Another birthday—three to be exact—without Emily. Emily would have turned 24 on March 23rd. Each year, I try not to think about the upcoming birth and death dates, as well as all the holidays which Emily so loved. I wish I could tell parents who have recently lost children that it gets easier. It doesn’t. It does, however, change, but only if you allow your heart to stay open.
A friend of mine, who also lost her daughter, was among many who reached out to me on Emily’s heavenly birthday with kind words. But unlike others, she truly gets it. She has walked this tangled road of grief. She sent me this photo of a sculpture, which she said best depicted grief at the loss of a child. I get it. I spent a lot of time on the floor just like this after Emily’s death, face down, while at the same time feeling exposed and raw.
My friend also had these wise words, “it never gets better, but compassion and love grows.” I would add that is possible, if you don’t shut down completely following the death of a child. I know some mothers who have and their life is on a downward spiral. One of them, whose story I shared in my previous blog post, even took her own life.

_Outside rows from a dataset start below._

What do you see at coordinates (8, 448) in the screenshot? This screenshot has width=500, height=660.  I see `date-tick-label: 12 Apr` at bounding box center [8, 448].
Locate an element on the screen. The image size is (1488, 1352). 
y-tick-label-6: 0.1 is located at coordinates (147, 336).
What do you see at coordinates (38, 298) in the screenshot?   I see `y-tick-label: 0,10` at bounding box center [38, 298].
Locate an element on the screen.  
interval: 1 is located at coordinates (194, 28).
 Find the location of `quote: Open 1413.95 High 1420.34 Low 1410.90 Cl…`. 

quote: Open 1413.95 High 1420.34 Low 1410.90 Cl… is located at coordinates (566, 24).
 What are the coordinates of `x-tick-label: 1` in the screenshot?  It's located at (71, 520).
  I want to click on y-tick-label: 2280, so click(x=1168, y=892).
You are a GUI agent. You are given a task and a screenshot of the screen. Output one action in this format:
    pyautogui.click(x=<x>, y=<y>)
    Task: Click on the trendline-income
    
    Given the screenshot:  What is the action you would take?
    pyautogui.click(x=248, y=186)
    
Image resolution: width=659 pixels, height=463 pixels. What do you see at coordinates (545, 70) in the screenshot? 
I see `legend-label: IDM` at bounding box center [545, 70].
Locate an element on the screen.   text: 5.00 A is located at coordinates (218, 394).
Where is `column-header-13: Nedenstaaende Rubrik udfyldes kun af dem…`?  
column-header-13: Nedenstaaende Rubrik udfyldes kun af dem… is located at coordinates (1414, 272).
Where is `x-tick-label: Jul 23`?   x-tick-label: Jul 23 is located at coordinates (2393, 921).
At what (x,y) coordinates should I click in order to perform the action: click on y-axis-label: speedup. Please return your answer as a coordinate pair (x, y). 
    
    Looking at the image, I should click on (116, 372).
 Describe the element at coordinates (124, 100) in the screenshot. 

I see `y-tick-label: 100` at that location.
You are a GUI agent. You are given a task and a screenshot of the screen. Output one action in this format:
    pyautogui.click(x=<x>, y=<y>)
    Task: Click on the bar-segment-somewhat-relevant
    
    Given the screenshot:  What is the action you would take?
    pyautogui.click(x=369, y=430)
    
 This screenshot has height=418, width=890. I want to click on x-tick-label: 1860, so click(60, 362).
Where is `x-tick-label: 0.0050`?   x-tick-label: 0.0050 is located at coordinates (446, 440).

How do we remain open-hearted in the face of unthinkable tragedy such as a child’s death? I truly believe you must find your purpose in the pain. That can look different for everyone. There is no right way, or seven easy steps, to navigate through grief and come out on the other side. For me, I find my compassion, love and purpose in helping others, through our charity, Emily’s Hope. I also find it through writing blogs like this one and hosting podcasts, all with the intention of letting others know they are not alone in this precarious journey, whether it be dealing with addiction or loss.
I took Emily’s 24th birthday off work and I’m grateful I could do that after seeing a Facebook post from a mother who lost her child. She was unable to take a day off work and was wondering how she would make it through the day. As I thought about the hours that stretched out before me and how I would fill them with more than just tears, I decided to make this video tribute to Emily on her birthday. I poured through scrapbooks and family videos, smiling at my goofy girl and then crying at the fact that my memories of her are limited to just 21 years. It would make my heart happy to have you watch it. Emily’s brother and sister came home to support me and to take part in our new tradition of releasing balloons at the cemetery on Emily’s birthday. Despite the symbolism behind this ritual, I am still left with an empty feeling; a longing for my daughter that nothing here on earth can ever fill.